2017-18, TU Delft Master Thesis Studio . Explore Lab 25 Tutors . Hamed Khosravi / Stavros Kousoulas / Ype Cuperus
With the first Five Year Plan of 1928 Stalin initiated a period of massive industrialisation of remote zones of Russia. This lead to the creation of several Monotowns, newly built industrial settlements based on one economical source or industry. The project takes as a study case the town of Togliatti, the largest built in Soviet Union and still functioning. Constructed in the 60s as an industrial complex for FIAT car manufacturing. The plan of the city, designed by the Soviet architect Boris Rubanenko was based on a grid of squares of one kilometer per side, each of which contained the fundamental facilities for living such as housing, commercial spaces, hospitals, schools and green areas. The fixed urban layout, together with the very regular organisation of infrastructure was planned in order to facilitate and accelerate citizen’s movements from one place to the other, minimising what was considered an unproductive time expenditure.
The city, with its very readable and concrete set of established routines, represents the fieldwork to study the creation of everyday life rituals and to understand their materialisation in architectural space. In particular, these established rituals have been unfolded in the research in order to uncover the eventual problematics that are representative of the critical condition of the city. The current economic stagnation in Russia and the slowing down of the production, has lead the mono towns to a state of inactivity, generating lack of jobs and a general feeling of discontent in the population, proving the need of finding alternative productive sources. Concurrently relating to the contemporary debate on the productive means of the capitalist system, the project deals with the current transformation of the concept of production, that is gradually shifting from production of goods to production of knowledge. In this scenario, the line separating life and work is blurred, and the city unfolds in an endlessly interlinked maze of spaces that don’t host any specific function and yet are able to host any. The project investigates how architecture becomes an instrument of control, bending to the needs of the market and imposing hierarchical systems over everyday life. At the same time, the project experiments with alternative solutions that questions the common way we perceive architecture, working places and educational institutions, highlighting the need of a transformation in the design processes and goals, considering architecture not as a problem solving practice or a profit maker tool but rather as a tool to investigate new ways of working and living. More in detail, the project wants to question the possibility of liberating production from pre-imposed economical constraints, therefore challenging the necessity of accumulation and classification and most of all private property, considering knowledge as a common good instead.
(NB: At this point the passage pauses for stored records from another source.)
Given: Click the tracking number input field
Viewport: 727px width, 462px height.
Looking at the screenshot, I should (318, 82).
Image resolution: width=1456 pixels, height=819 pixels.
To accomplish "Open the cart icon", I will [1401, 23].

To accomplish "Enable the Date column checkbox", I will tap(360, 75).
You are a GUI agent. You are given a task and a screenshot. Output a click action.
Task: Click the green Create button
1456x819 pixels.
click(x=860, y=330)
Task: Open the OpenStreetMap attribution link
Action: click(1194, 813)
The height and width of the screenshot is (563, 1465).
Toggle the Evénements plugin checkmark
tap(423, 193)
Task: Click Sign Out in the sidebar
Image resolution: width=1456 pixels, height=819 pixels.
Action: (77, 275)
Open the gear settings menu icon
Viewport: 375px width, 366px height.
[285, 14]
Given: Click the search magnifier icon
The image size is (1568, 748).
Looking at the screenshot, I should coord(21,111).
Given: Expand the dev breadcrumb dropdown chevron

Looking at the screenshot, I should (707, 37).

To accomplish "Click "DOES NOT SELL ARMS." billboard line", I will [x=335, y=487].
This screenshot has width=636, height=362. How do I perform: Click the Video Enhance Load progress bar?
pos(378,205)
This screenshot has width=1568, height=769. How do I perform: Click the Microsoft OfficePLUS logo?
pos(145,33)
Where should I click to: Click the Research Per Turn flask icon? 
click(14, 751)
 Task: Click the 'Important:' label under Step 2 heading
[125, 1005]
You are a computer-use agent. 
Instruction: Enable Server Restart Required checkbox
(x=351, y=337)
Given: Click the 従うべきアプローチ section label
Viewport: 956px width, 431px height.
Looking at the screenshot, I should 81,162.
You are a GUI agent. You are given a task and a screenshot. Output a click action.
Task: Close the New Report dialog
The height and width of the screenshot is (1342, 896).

The criticality of this reflection acts specifically in relation to the economic system and the contemporary lack of attention that is currently experienced in the everyday life, simultaneously putting forward the necessity to improve social interaction and awareness, the processes of thinking and reflection, aiming to the creation of a consciousness that starting from the individual would eventually spread and influence the entire social body.The intervention unfolds design concepts against classification, categorisation, compartmentalisation but also against material and immaterial accumulation. The scale of the project seeks to represent this vision and therefore surpasses the limits of what can or cannot be built to put forward an idea, an alternative that doesn’t want to be a solution but a starting point for a further reflection. In the same way, every aspect of the design is conceived to be able to be appropriated, re-interpreted and re-proposed in a different scale and condition therefore allowing the project to be not only a site specific intervention but a trigger for new ideas, questioning the way we design contemporary architecture.